Daughter’s Fight for Justice » Capital News
NAIROBI, Kenya, Jul 9 – When her father died in 1997, six-year-old Emma Mongute didn’t just lose a parent, she watched her mother blamed, shunned, and stripped of everything they owned. It reflected the customary and legal injustices that many widows in Kenya continue to face.
Her mother, Anne Bonareri, a Medical laboratory technologist was six months pregnant at the time, already raising three children all below six years old. What should have been a time of mourning turned quickly into a battle for survival. The death of her husband marked not just the loss of a partner, a father to her children but the beginning of Anne’s rejection by both her in-laws and society at large.
Instead of receiving support, Anne was accused of causing her husband’s death. She was pressured by her mother-in-law to be inherited by her late husband’s elder brother, a man who had once been her primary school teacher.
At her most vulnerable, Anne was forced to protect her dignity with no support system around her. With nowhere to turn, she left her home in Keroka, Nyamira, where she was married and started over in Kisii after buying a small plot of land to raise her children alone.
Emma remembers those days vividly: the struggles, the sacrifices, the relentless work. She watched her mother juggle multiple jobs, including night shifts at a hospital. She witnessed her plead for bursaries and lean on friends and well-wishers to help pay school fees. There were no shortcuts, privileges, no safety nets.
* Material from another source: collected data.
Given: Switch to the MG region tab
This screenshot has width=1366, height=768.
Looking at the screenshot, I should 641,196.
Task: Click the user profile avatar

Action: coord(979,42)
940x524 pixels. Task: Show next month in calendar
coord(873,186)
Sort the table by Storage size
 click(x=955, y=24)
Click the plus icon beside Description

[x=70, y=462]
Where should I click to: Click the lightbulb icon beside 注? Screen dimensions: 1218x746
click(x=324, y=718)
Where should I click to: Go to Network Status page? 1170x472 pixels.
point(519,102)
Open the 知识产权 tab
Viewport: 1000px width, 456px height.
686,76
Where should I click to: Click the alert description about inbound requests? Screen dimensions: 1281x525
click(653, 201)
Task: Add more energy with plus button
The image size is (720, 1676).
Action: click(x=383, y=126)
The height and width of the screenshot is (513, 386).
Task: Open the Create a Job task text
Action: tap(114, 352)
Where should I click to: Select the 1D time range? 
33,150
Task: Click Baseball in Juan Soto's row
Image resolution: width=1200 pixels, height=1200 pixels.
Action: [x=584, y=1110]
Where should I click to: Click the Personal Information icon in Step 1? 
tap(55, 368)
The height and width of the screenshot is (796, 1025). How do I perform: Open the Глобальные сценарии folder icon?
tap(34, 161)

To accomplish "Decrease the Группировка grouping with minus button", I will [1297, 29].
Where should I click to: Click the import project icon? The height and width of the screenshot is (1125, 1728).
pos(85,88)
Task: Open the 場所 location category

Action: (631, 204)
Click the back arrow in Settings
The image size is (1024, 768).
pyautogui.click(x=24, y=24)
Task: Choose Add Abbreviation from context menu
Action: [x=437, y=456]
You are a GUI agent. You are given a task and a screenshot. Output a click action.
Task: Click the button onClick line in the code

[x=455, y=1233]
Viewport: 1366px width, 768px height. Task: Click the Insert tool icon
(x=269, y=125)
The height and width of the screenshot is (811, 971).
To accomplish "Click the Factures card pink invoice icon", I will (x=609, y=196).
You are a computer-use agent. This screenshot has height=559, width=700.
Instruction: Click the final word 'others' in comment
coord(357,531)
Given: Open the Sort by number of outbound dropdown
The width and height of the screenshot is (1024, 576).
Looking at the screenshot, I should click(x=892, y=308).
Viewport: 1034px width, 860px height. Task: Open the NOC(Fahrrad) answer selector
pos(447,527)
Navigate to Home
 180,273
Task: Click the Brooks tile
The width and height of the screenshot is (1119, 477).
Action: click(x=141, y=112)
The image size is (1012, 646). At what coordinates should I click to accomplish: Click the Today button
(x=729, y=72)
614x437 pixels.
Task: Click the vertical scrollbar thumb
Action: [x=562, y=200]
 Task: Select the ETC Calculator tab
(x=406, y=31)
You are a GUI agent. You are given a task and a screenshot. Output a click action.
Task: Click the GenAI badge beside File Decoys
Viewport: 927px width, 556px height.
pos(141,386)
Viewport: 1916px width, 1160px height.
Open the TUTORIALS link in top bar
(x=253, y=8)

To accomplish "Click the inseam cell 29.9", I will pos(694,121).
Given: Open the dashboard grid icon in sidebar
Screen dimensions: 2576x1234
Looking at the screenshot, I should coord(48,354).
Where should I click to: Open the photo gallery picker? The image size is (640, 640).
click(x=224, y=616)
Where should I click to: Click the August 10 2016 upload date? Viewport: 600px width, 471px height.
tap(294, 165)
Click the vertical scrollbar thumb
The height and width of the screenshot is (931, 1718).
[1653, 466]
“My mother worked night shifts in one hospital and days in another. I remember one night we were attacked by thugs while she was away. I’ve seen her beg for bursaries and be turned away and call friends for a Harambee just to raise our school fees. Those moments shaped my childhood,” she recounted.
What shaped Emma more than the struggle itself was the silence her mother carried. Anne rarely spoke of the pain or rejection she endured. She bore it all quietly, like many widows who stay silent because speaking out often brings more judgment than support.
But even in that silence and suffering, a fire was lit. Emma understood the weight of it and for her, that silence became a reason to speak, a call to break what her mother had been forced to carry alone. Today, Emma’s fight for widows’ rights is more than advocacy; it’s a legacy born from her mother’s strength and resilience.
Years later, she founded the Amandla MEK Foundation, an organization focused on empowering women both economically and socially. Through her work as a Nguvu Collective Change Leader, Emma now champions the rights of widows and young women, advocating for policies that address gender-based violence, legal injustices, and barriers to financial access.
“My mother was stripped of everything — land, property, even respect. But she never let herself be stripped of hope. That strength is why I do what I do,” she stated. “Widows lack legal, financial, and even mental health support. Our leaders must find ways to support them and build systems that truly work.”
Emma believes that legal reform is essential. Too many widows, she says, continue to lose their property and remain unheard, held back by traditions that need to evolve in a more just and inclusive society.
She also emphasizes the need for mental health support and financial empowerment. “Many widows in Kenya still lack the necessary support to deal with inheritance and customary injustices they go through. Economic power is voice.”
Anne, now aged 60, says she never imagined her pain would fuel a movement. She speaks with quiet pride about her daughter’s work, reflecting on a time when she felt completely alone.
“I thought of ending my life five times. I had lost everything, and no one wanted to help. But I couldn’t leave my children. I had to raise them,” Anne recalls. “When I see Emma stand up for women like me, I feel proud, and I thank God I never gave up.”
Emma Mongute and her mother, Anne Bonareri, represent a powerful generational shift from silence to advocacy, from being sidelined to speaking out. Anne endured her widowhood quietly, navigating rejection, stigma, and hardship with little support but she poured everything into raising her four children. Her strength was quiet but unwavering.
Today, Emma is turning that quiet strength into bold action. The pain her mother carried silently is now fueling Emma’s public fight for justice.
“My mother went through everything alone, but she never gave up on us,” Emma says. “That’s why I speak up.”
Emma’s advocacy is part of a broader movement demanding structural change, not just sympathy. According to Ajra Mohamed, the Programs Partnerships Lead at Nguvu Collective, widows in Kenya don’t just face personal struggles they are also affected by unfair systems and outdated traditions that make their lives even harder.
“Widows in Kenya face deep injustices. Many endure harmful rituals, stigma, and even accusations of witchcraft and despite legal protections, they’re often stripped of land and property due to weak law enforcement and outdated customs,” she stated.
To protect and empower widows Ajra affirmed that Kenya must go beyond words and take necessary legal action.
“We need stronger enforcement of the law, better access to legal aid, and the criminalization of harmful widowhood practices,” she explained.
She also called for land reforms, joint property ownership, public awareness campaigns to end stigma, and targeted support through social protection programmes to help widows rebuild their lives with dignity.